• Task brief: Swap "Datenschutz" for "Privatsphäre" throughout the records below and reproduce every line, leaving everything else as it is.

• Provided entries:
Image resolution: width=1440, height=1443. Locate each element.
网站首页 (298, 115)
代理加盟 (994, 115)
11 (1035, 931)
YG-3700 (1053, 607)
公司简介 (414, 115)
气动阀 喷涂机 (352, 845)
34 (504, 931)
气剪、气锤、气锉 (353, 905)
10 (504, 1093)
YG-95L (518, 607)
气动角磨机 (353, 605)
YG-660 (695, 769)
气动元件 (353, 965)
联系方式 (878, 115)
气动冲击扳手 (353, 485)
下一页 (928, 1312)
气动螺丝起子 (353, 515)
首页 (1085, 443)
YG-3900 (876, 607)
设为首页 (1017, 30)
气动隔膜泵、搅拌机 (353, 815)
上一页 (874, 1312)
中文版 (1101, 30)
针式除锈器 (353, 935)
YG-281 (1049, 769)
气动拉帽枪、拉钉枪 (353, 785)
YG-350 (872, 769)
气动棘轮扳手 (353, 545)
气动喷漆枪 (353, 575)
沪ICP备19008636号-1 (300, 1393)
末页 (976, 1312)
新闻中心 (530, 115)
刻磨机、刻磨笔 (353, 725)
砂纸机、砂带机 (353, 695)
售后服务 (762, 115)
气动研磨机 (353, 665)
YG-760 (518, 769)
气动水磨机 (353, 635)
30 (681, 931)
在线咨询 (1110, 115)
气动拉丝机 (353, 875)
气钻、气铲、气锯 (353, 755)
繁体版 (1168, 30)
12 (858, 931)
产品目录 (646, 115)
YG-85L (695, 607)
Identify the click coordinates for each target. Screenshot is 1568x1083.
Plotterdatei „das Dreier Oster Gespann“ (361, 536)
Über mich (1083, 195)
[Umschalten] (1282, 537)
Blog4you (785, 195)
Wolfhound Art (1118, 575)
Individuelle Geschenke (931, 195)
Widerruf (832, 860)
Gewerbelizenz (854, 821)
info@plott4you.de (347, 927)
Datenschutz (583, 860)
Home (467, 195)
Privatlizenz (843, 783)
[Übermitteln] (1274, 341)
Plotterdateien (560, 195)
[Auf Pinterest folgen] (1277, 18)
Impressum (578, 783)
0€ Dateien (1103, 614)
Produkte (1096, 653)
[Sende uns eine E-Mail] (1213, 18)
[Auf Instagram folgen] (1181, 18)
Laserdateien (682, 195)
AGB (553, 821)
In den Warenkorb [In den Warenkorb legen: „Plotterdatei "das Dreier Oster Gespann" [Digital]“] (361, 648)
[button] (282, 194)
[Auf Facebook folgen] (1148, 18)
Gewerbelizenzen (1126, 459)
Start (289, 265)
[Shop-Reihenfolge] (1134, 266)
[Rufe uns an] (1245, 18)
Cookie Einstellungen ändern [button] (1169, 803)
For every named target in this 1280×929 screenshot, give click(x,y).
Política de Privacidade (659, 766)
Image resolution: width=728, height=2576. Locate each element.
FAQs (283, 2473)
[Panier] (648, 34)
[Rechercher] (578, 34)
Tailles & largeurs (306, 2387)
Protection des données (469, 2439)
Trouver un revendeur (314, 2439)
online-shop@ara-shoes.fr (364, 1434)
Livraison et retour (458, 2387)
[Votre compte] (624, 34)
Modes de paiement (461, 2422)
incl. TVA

• Answer for the task:
Image resolution: width=1440, height=1443. Locate each element.
网站首页 (298, 115)
代理加盟 (994, 115)
11 (1035, 931)
YG-3700 (1053, 607)
公司简介 (414, 115)
气动阀 喷涂机 (352, 845)
34 (504, 931)
气剪、气锤、气锉 (353, 905)
10 (504, 1093)
YG-95L (518, 607)
气动角磨机 (353, 605)
YG-660 (695, 769)
气动元件 (353, 965)
联系方式 (878, 115)
气动冲击扳手 (353, 485)
下一页 (928, 1312)
气动螺丝起子 (353, 515)
首页 (1085, 443)
YG-3900 (876, 607)
设为首页 (1017, 30)
气动隔膜泵、搅拌机 (353, 815)
上一页 (874, 1312)
中文版 (1101, 30)
针式除锈器 (353, 935)
YG-281 (1049, 769)
气动拉帽枪、拉钉枪 (353, 785)
YG-350 (872, 769)
气动棘轮扳手 (353, 545)
气动喷漆枪 (353, 575)
沪ICP备19008636号-1 (300, 1393)
末页 (976, 1312)
新闻中心 (530, 115)
刻磨机、刻磨笔 (353, 725)
砂纸机、砂带机 (353, 695)
售后服务 (762, 115)
气动研磨机 (353, 665)
YG-760 (518, 769)
气动水磨机 (353, 635)
30 (681, 931)
在线咨询 (1110, 115)
气动拉丝机 (353, 875)
气钻、气铲、气锯 (353, 755)
繁体版 (1168, 30)
12 (858, 931)
产品目录 (646, 115)
YG-85L (695, 607)
Identify the click coordinates for each target. Screenshot is 1568x1083.
Plotterdatei „das Dreier Oster Gespann“ (361, 536)
Über mich (1083, 195)
[Umschalten] (1282, 537)
Blog4you (785, 195)
Wolfhound Art (1118, 575)
Individuelle Geschenke (931, 195)
Widerruf (832, 860)
Gewerbelizenz (854, 821)
info@plott4you.de (347, 927)
Privatsphäre (583, 860)
Home (467, 195)
Privatlizenz (843, 783)
[Übermitteln] (1274, 341)
Plotterdateien (560, 195)
[Auf Pinterest folgen] (1277, 18)
Impressum (578, 783)
0€ Dateien (1103, 614)
Produkte (1096, 653)
[Sende uns eine E-Mail] (1213, 18)
[Auf Instagram folgen] (1181, 18)
Laserdateien (682, 195)
AGB (553, 821)
In den Warenkorb [In den Warenkorb legen: „Plotterdatei "das Dreier Oster Gespann" [Digital]“] (361, 648)
[button] (282, 194)
[Auf Facebook folgen] (1148, 18)
Gewerbelizenzen (1126, 459)
Start (289, 265)
[Shop-Reihenfolge] (1134, 266)
[Rufe uns an] (1245, 18)
Cookie Einstellungen ändern [button] (1169, 803)
For every named target in this 1280×929 screenshot, give click(x,y).
Política de Privacidade (659, 766)
Image resolution: width=728, height=2576. Locate each element.
FAQs (283, 2473)
[Panier] (648, 34)
[Rechercher] (578, 34)
Tailles & largeurs (306, 2387)
Protection des données (469, 2439)
Trouver un revendeur (314, 2439)
online-shop@ara-shoes.fr (364, 1434)
Livraison et retour (458, 2387)
[Votre compte] (624, 34)
Modes de paiement (461, 2422)
incl. TVA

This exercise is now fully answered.